* **Passage given**:
+===+

# Do all SP's crave adventure?



## Raindrops

inebriato said:


> Not really, I don't think so. I'm not adventurous person, i'm rather scared to do anything that is out of control.


Was just going to say, but you already said it.

I like the outdoors and exploring, and doing new things; I'm adventurous in my music taste and I like to read new books etc - but I never do out of control things ever, nor do I crave loads of attention. I hate being centre of attention - you go into any class room and I guarantee the quietest people will probably be ISFP or maybe INTP.


----------



## Slkmcphee

My ISFP husband likes adventure. He was a cowboy. A Navy vet. He joined the army a while ago. He was a PE teacher but kickball got old, I guess.

On a lesser level, and working with the "despises planning" thing, he loves to find new, adventurous ways to old places. Sometimes I feel like I am being held hostage in the car on the way home. I have no idea where the hell we are, often in the middle of nowhere. 
"Do you even know where we are?" I demand.
"Kinda," he grins. "We haven't been _this_ way before!"

+===+

* **Given material**:

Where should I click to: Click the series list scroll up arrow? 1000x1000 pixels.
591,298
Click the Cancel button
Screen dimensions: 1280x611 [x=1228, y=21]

+===+

* **Aim A**: In the forum thread, what did Slkmcphee's ISFP husband work as before kickball "got old"?
* **Aim B**: Summarize the forum thread in two sentences.
* **Aim C**: Copy the part of the forum thread starting with "## Slkmcphee" and going on through "middle of nowhere.".

* **Output A**: He was a PE teacher.

* **Output B**: Raindrops agrees with inebriato, saying that they enjoy the outdoors, exploring, and new music and books but never do out-of-control things and hate being the center of attention. Slkmcphee says that their ISFP husband likes adventure, having been a cowboy, a Navy vet, and an army recruit, and that he loves finding new ways to old places, often leaving Slkmcphee with no idea where they are.

* **Output C**:
## Slkmcphee

My ISFP husband likes adventure. He was a cowboy. A Navy vet. He joined the army a while ago. He was a PE teacher but kickball got old, I guess.

On a lesser level, and working with the "despises planning" thing, he loves to find new, adventurous ways to old places. Sometimes I feel like I am being held hostage in the car on the way home. I have no idea where the hell we are, often in the middle of nowhere.